Hi, ortizmo. I'm trying to get a bigger-picture idea of what's going on. A few questions:

1) You're trying to find the minimum price, I take it?

2) What's the significance of rows 5 and 21? Are the four tables all on the same worksheet, I'm guessing?

3) Isn't it possible that ~more~ than one table will have a part not available? Seems to me you're trying to make sure your formula works even when one value isn't available, but not considering that there may be more.
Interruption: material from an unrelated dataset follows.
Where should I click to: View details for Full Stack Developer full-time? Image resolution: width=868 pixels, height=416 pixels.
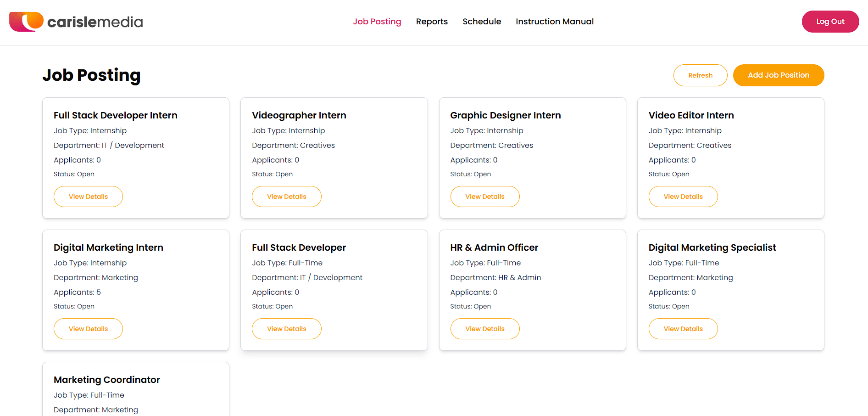tap(287, 329)
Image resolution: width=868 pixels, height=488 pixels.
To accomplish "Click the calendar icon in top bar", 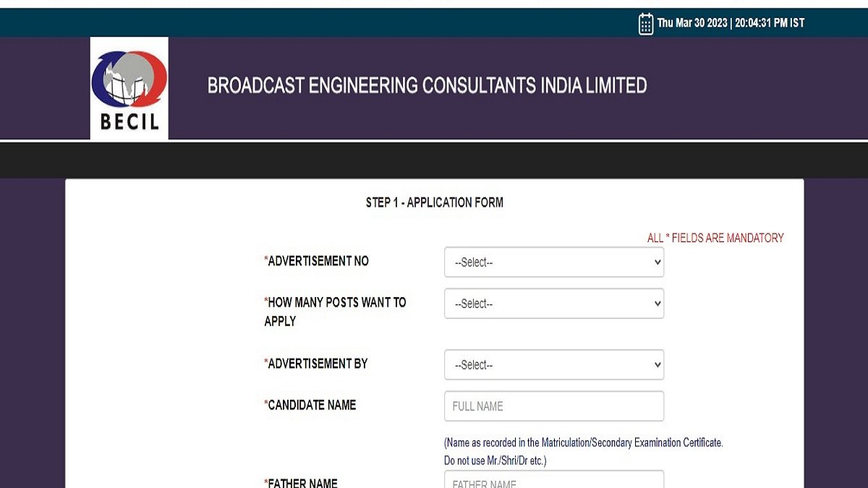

4) What is the value in the price column when the Unavailable box is checked? Does it stay the same as before?



5) There may a formula that'll work for this, but it seems complex enough that it may pay you to write your own worksheet function. And you did, after all, post this question in the VBA ~programming~ forum, so I suppose you've considered that option, even though you don't mention it?

#1/#2:
Ok, so let me explain...I have 5 tables in 1 spreadsheet. 4 of them hold prices for different online stores. The 5th one looks through all 4 and MIN is returned with formulas that change the item description based on the MIN found and also some comparison formulas to see the savings between them.

The item I'm testing this on is a CPU price...the price for that item (which repeats in the other tables) are: D5, L5, D21, L21 respectively.

My checkbox resides on the outside of each tables with a cell in FALSE which changes to TRUE when the check is ON. The cells for TRUE/FALSE are: H5, P5, H21, P21 respectively. And a MIN of all PRICE cells, if = FALSE.

#3: On this question, you are correct...the thing is I'm testing the formula just for a single item (CPU). So yes, when D5 = TRUE then ignore it and continue with the others that are = FALSE (available).

#4: The item still shows the price on its table, but the 5th table where this formula will reside will try to ignore it, hence, IF(D5=TRUE...) and not take the price into account.

#5: I thought this area was for complicated formulas...not paying for programming...my apologies, that was not my intention.


My formula causes trouble because if D5=True then MIN the rest...and the problem is what if I have others that are also not available?! Then I cannot write the next part because I already say ignore D5 go with the rest...but the third one is looking to the D5 included in the MIN which I already say ignore it...then it still shows up. I'm trying to find a way to take into account all possible combinations of not available into consideration. Not sure if I made the explanation even worse now.